Toutefois, il semble subsister des difficultés relatives à cette dimension.
Un nombre important de travailleur·se·s pauvres?
Si un salaire médian plus bas que la moyenne est une caractéristique peu surprenante pour un secteur à but non lucratif, il pose toutefois la question de la qualité des emplois dans le secteur (Actiris, 2014). Cumulé à un temps de travail fréquemment partiel (cf. chapitre temps de travail), également caractéristique du secteur, n’avons-nous pas un risque plus important de travailleur·se·s en situation de précarité? Il semblerait que le secteur non marchand soit particulièrement touché par le paradoxe des travailleur·se·s pauvres (Burnay, 2002). Une étude commandée par la FGTB démontre qu’à peu près un quart des travailleur·se·s du non-marchand serait dans cette situation (Guide Social, 2008). On peut s'interroger également sur l'impact du saut d'index qui, à tout le moins, est susceptible de réduire le pouvoir d'achat.
Une étude réalisée par Marthe Nyssens et Olivier Brolis autour du métier d'aide ménagère (sur la période 2010 – 2015) indique que la rémunération moyenne de ces travailleuses – 1070 euros brut par mois – est inférieure au seuil de pauvreté. L’étude mentionne comme cause de cette situation un salaire horaire trop peu élevé et un fort taux de travail à temps partiel
La reconnaissance du niveau de diplôme
L’augmentation constante du niveau de salaire médian dans les secteurs APEF peut être comprise en partie par l’augmentation progressive du niveau de qualification des travailleur·se·s qui les constituent. On peut toutefois se demander si, dans un contexte de pénurie d’offres d’emplois dans certains domaines, les niveaux de qualification sont toujours pris en compte dans le calcul du salaire. Notamment quand on connait les situations financières des structures qui ne permettent pas toujours d’octroyer une rémunération à la hauteur des qualifications (Actiris, 2014).
La rémunération comme symbole de la reconnaissance du secteur?
Au-delà de la question de la satisfaction des travailleur·se·s vis-à-vis de leur qualité d’emploi, le salaire est également un révélateur de la manière dont les secteurs en question et les missions qui y sont assumées sont reconnues (Actiris, 2014).
Le caractère non lucratif du secteur, la dimension vocationnelle de l’engagement des travailleur·se·s associée à l’image du dévouement désintéressé et d’une part de travail bénévole qui « va de soi » (Hély, 2008: 138) a longtemps contribué à négliger les conditions de revenus et de travail du personnel de ces secteurs (Bingen & Martinez, 2012). Pourtant, comme le défend Isabelle Van der Brempt, Présidente de l’UNIPSO en 2008, « prôner une rémunération correcte des travailleurs et leur offrir des conditions de travail stimulantes n’est pas faire offense aux principes associatifs ou caritatifs » (Unipso, 2009: 10).
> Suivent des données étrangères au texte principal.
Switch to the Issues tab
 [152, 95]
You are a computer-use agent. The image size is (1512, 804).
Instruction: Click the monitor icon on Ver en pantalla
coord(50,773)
L’action syndicale a contribué à la reconnaissance du secteur en œuvrant « à l’établissement de structures sociales nécessaires à la reconnaissance des nombreux métiers qui revêtent une importance croissante dans l’économie, répondant à des besoins sociaux grandissant mais qui subissent de plein fouet les restrictions budgétaires et dont les conditions de travail sont peu formalisées » (Bingen & Martinez, 2012: 3). Entre autres choses, les accords du non-marchand conclus depuis 2000 ont contribué à la reconnaissance et l’uniformisation du statut social des travailleur·se·s (Bingen & Martinez, 2012).